8. En deuxième lieu, M. A... soutient que des dépôts de chèques de 1 850 euros, 2 235 euros, 8 000 euros, 3 000 euros, 750 euros, 850 euros et 1 250 euros correspondent à des ventes de divers meubles d'occasion, bibelots, ou encore d'un portail en fer forgé avec pilier en pierre, et produit en appel des attestations d'acquéreurs. Il ne justifie toutefois pas de la propriété antérieure des biens en cause, et ne démontre en particulier ni avoir été en droit de vendre un fauteuil provenant d'un bar dont il n'était plus associé, ni être entré en possession de certains biens du fait de l'activité de brocanteurs qui aurait été exercée par ses parents. En outre, contrairement à ce qui est soutenu, les discordances constatées à deux reprises entre le nom de l'acquéreur allégué et le nom pour le compte duquel a été établi le chèque en cause est de nature à contredire utilement les allégations de M. A... quant à l'origine des sommes correspondantes. Par suite, la cause de ces différents crédits bancaires est insuffisamment justifiée.

9. En troisième lieu, M. A... soutient qu'un crédit de 20 000 euros en provenance de la société L'Osmose, le 18 février 2012, correspond au paiement des parts sociales de cette société, cédées le 28 décembre 2011, simultanément avec celles de son associé, à deux personnes physiques. En se bornant à produire l'acte de cession, M. A..., qui détenait 51% des parts de la société et ne devait percevoir, à ce titre, qu'une somme de 10 200 euros, ne démontre pas que le crédit bancaire en litige correspondrait effectivement au produit de cette cession, dont le contrat de vente prévoyait d'ailleurs un paiement échelonné en cinq mensualités. Si M. A... fait en outre valoir que la circonstance que l'émetteur du virement soit la société cédée, et non les acquéreurs, s'expliquerait par le crédit de leurs comptes courants d'associés par les acquéreurs, il n'en justifie pas davantage. La cause de ce crédit bancaire est, dès lors, insuffisamment justifiée.

10. En quatrième lieu, si M. A... soutient qu'un autre crédit de 20 000 euros aurait été émis par le vendeur d'un bien immobilier qu'il aurait acquis avec sa compagne, en dédommagement du sous-dimensionnement d'une fosse septique, il ne justifie ni de l'origine de cette somme ni de la réalité d'un tel accord transactionnel par la seule production du chèque et d'une copie d'un courrier qu'il aurait adressé, ce qui n'est pas justifié, au vendeur du bien. La cause de ce crédit bancaire demeure ainsi injustifiée.
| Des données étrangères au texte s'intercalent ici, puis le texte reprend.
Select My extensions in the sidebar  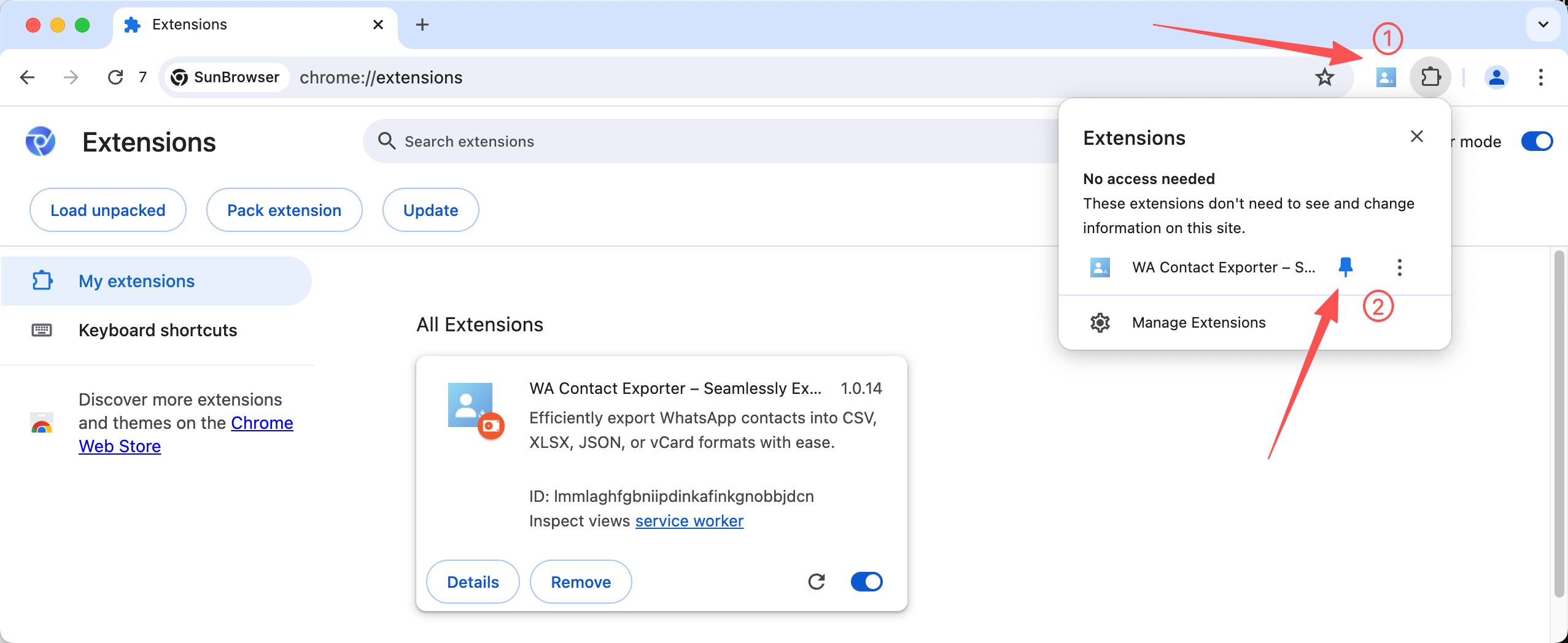click(x=136, y=281)

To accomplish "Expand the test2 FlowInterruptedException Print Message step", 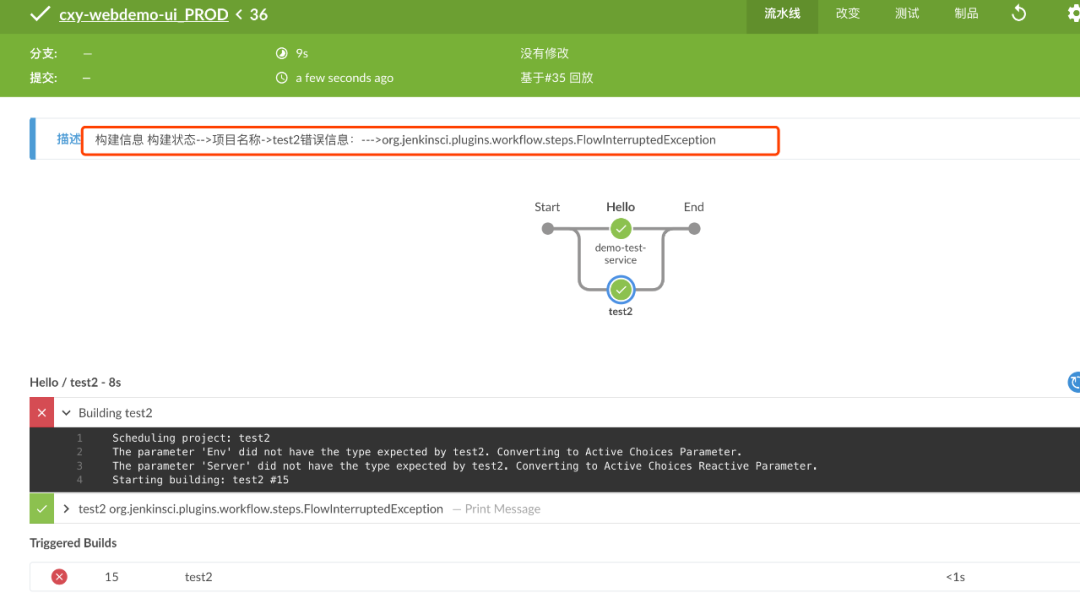I will tap(67, 509).
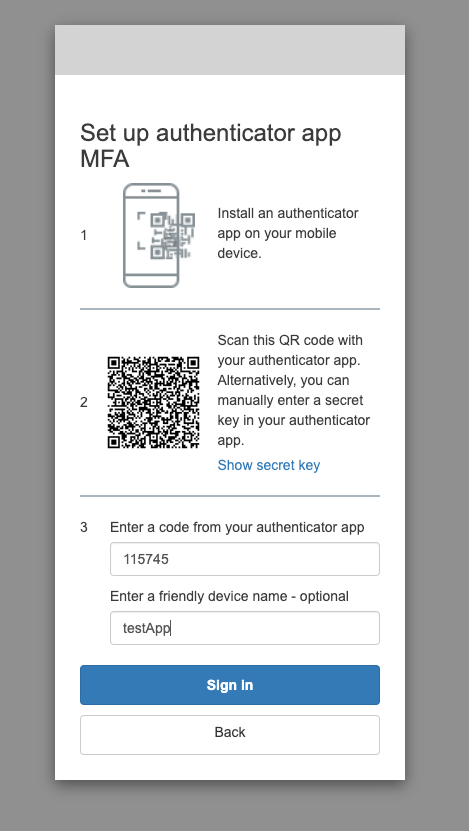Click the top-right finder square of the QR code

pos(193,363)
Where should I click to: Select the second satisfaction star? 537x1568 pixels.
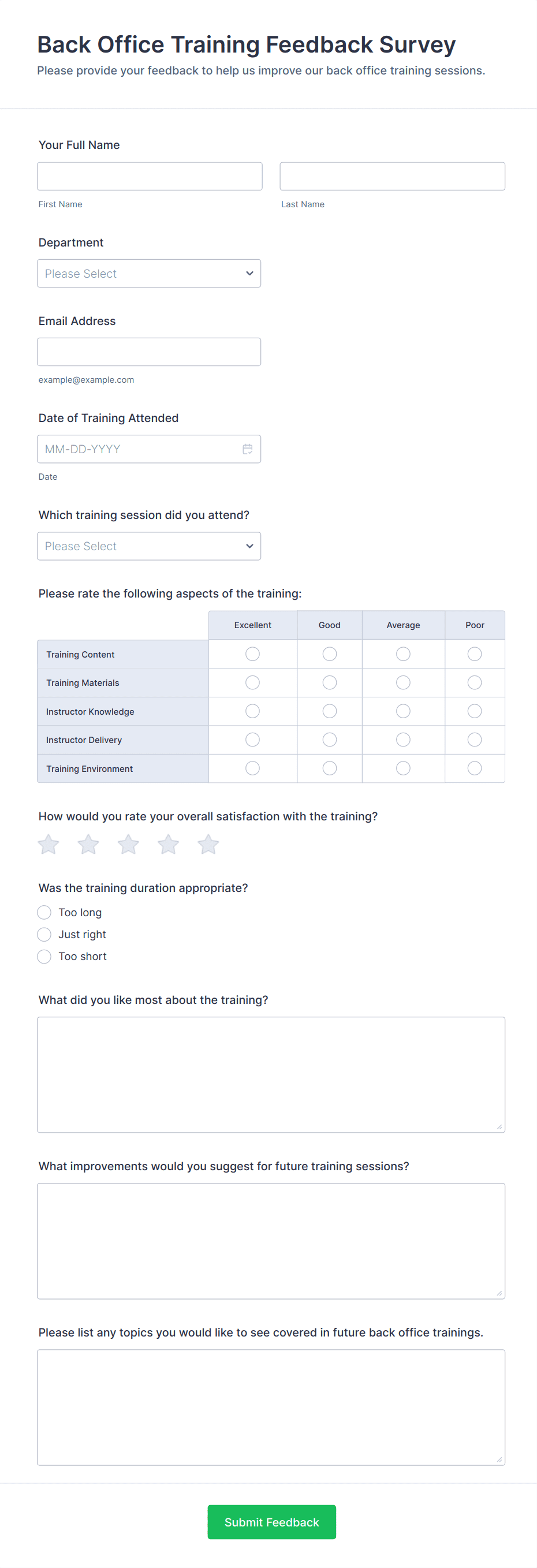click(x=88, y=844)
11. En cinquième lieu, M. A... ne démontre pas, faute de justification du débit correspondant, avoir avancé à un cousin une somme de 3 500 euros susceptible de justifier la remise ultérieure au requérant d'un chèque de 3 450 euros émis par l'acquéreur d'un véhicule vendu d'occasion par ce cousin. La cause de ce crédit bancaire demeure, dès lors, insuffisamment justifiée.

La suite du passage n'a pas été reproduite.